HAART attenuates liver fibrosis in patients with HIV/HCV co-infection: fact or fiction?

Sumita Verma 1 *

1 Division of Gastroenterology and Hepatology, Johns Hopkins University Hospital, 1830 East Monument Street, Suite 424, Baltimore, MD 21205, USA

* To whom correspondence should be addressed.
Sumita Verma, E-mail: sverma5{at}jhmi.edu


   Abstract

Since highly active antiretroviral therapy (HAART) has significantly improved survival in patients with HIV, liver disease from hepatitis C virus (HCV) infection is now an important cause of morbidity and mortality in such a cohort. Studies assessing liver fibrosis in an HIV/HCV cohort are beset with methodological flaws and heterogeneity of the study population, precluding definite conclusions. Nonetheless, recent data (albeit from retrospective studies) do suggest that HAART can attenuate liver fibrosis in the co-infected cohort with fibrosis progression rates comparable to the mono-infected patients. This is especially true for those patients whose HIV was diagnosed after 1996 and for whom HAART is associated with successful viral suppression.
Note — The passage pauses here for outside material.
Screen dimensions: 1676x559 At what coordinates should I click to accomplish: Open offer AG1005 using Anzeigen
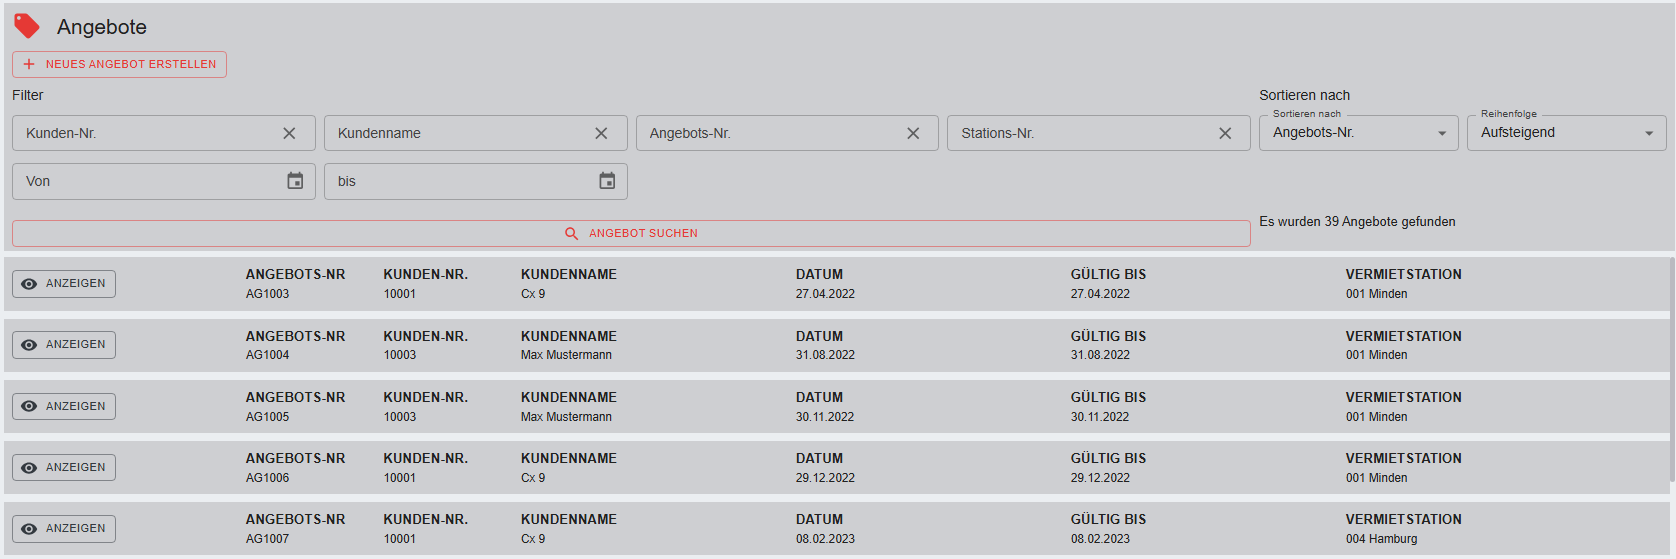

The mechanism/s underlying this favourable course of events however remain speculative but could be related to immune restoration-induced changes in inflammatory and fibrogenic cytokines or to a direct effect of HAART on hepatic fibrosis. Therefore with the current available evidence it seems unjustifiable to defer HAART in those that need it because of concerns regarding potential hepatotoxicity as the benefits (both from the HIV and HCV viewpoint) probably outweigh any potential risks. Nonetheless, this issue can only be unequivocally resolved by better designed prospective studies.

Keywords: HAART hepatotoxicity; hepatic necroinflammation; hepatic fibrosis; CD4 count; HIV VL.